- Task instructions
Each record should be copied exactly into the answer, and no picture should go with it.

- Data excerpts
▼▼▼
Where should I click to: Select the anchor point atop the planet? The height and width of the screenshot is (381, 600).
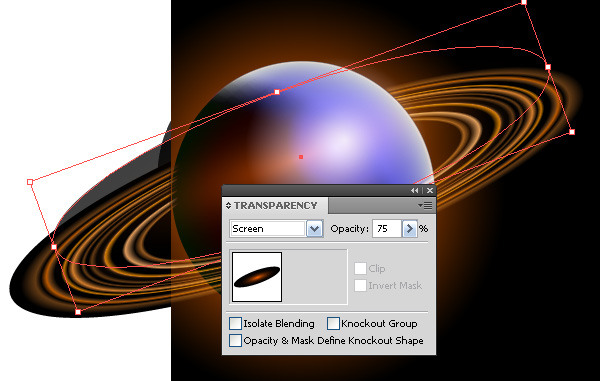(x=277, y=92)
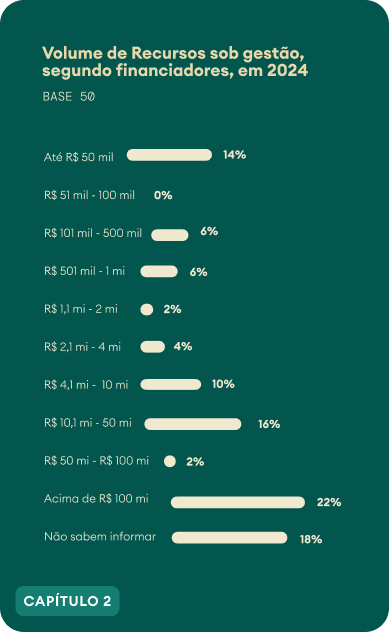The image size is (389, 632).
Task: Click the R$ 101 mil - 500 mil bar
Action: click(170, 235)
▲▲▲
- Output for this task
Where should I click to: Select the anchor point atop the planet? The height and width of the screenshot is (381, 600).
(x=277, y=92)
The image size is (389, 632).
Task: Click the R$ 101 mil - 500 mil bar
Action: click(170, 235)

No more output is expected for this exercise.